Complex Concepts Simplified
- Revocation appeal vs refusal appeal:
- A refusal appeal (section 82(1)(a)) asks: Would removing me now breach the UK’s obligations?
- A revocation appeal (section 82(1)(c)) asks: Does taking away my previously granted status breach the UK’s obligations?
- Humanitarian protection (HP):
- A form of international protection under the Immigration Rules for people facing a real risk of “serious harm” if returned to their country of origin, who do not meet the Refugee Convention definition of “refugee.” It is assessed by reference to the “country of origin” in the claim.
- Decisive misrepresentation:
- If a person obtained status by dishonesty or omission that was decisive to the grant, the Rules mandate revocation of that status.
- “Robinson obviousness”:
- A principle allowing tribunals to consider important legal points not raised by the parties to ensure compliance with international obligations, especially where the point is strongly arguable. SA reminds that jurisdictional points fall squarely within a tribunal’s duty to act, but fairness normally requires inviting submissions.
- Jurisdictional error:
- Where a tribunal acts outside the limits of its statutory task—here, allowing a revocation appeal on HP grounds by reference to a different country and case the appellant never advanced.
- Procedural fairness:
- The obligation to act fairly, including by giving parties a proper chance to address decisive issues. Lack of notice may be cured on appeal if the appellate court can fully hear the point without new fact-finding.
Conclusion
SA v Secretary of State for the Home Department sets two significant markers in protection law and appellate practice. First, it clarifies that in a section 82(1)(c) revocation appeal, the humanitarian protection ground in section 84(3)(b) is not a gateway to craft a new, removal-focused HP claim based on a different country or risk profile. The tribunal’s inquiry is confined to whether the revocation decision breaches obligations in light of the original protection claim and its asserted country of origin. Second, the judgment affirms that while the Upper Tribunal may, and must, raise jurisdictional points of its own motion, procedural fairness will usually require it to give parties an opportunity to make submissions before deciding such points. Here, the procedural defect was cured on appeal, and the Court re-made the decision, confirming that the FtT lacked jurisdiction to allow the appeal on HP grounds based on Yemen and that the UT was substantively correct to dismiss the appeal.
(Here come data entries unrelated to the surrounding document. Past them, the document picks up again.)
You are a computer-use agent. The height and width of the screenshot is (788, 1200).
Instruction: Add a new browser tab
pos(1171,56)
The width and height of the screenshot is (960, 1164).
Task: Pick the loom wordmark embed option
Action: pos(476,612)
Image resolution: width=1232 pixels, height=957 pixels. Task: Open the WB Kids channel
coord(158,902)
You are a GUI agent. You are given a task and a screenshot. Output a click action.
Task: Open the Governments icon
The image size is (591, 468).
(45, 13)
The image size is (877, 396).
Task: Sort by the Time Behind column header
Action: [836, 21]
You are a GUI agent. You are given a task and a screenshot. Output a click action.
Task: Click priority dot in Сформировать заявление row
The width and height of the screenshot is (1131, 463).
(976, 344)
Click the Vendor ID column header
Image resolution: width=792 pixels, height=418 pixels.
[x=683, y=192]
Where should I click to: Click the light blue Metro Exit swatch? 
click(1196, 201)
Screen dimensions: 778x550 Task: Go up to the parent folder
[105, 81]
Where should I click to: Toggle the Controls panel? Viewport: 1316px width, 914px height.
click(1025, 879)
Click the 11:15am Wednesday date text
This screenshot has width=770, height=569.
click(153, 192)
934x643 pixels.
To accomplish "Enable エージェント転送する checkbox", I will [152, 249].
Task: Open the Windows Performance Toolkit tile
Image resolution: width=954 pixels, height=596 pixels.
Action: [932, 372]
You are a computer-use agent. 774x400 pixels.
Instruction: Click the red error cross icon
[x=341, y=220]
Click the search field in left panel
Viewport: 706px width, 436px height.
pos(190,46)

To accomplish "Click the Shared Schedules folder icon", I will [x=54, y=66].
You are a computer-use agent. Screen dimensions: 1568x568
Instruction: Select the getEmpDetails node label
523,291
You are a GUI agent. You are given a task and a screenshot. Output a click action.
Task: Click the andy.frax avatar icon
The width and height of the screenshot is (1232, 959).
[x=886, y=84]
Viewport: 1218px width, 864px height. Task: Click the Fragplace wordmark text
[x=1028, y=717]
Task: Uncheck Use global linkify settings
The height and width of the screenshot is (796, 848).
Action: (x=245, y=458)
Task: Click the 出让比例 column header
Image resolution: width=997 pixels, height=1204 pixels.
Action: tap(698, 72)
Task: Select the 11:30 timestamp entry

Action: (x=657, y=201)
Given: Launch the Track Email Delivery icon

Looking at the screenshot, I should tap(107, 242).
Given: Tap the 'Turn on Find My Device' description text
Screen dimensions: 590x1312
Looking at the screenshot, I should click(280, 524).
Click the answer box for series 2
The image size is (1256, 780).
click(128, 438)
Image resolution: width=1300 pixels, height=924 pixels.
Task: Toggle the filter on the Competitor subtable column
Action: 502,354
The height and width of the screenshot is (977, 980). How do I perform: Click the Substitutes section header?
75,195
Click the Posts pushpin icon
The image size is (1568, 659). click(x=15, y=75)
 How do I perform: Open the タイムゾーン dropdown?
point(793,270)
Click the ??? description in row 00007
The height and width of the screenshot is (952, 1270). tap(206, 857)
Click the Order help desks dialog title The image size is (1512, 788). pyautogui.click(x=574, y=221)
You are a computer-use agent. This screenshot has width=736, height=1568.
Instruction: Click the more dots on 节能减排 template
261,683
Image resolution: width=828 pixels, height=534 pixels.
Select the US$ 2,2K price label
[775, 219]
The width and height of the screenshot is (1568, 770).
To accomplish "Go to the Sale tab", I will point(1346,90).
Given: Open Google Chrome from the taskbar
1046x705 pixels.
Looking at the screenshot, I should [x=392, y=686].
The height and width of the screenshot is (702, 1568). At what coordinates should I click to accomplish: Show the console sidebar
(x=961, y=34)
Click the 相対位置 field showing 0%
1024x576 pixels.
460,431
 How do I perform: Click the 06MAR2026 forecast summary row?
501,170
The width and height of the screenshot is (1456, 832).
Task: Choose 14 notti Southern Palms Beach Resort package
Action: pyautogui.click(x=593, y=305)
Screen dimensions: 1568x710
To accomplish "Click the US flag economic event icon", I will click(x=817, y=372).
The practical message is clear: if an appellant wishes to assert humanitarian protection on a different factual basis from the original claim (for example, a different country of origin), they must take the proper procedural route—making representations or a fresh protection claim to the Secretary of State—rather than attempting to repurpose a revocation appeal. Tribunals should vigilantly police these jurisdictional boundaries while upholding procedural fairness by hearing parties on points taken of the tribunal’s own motion.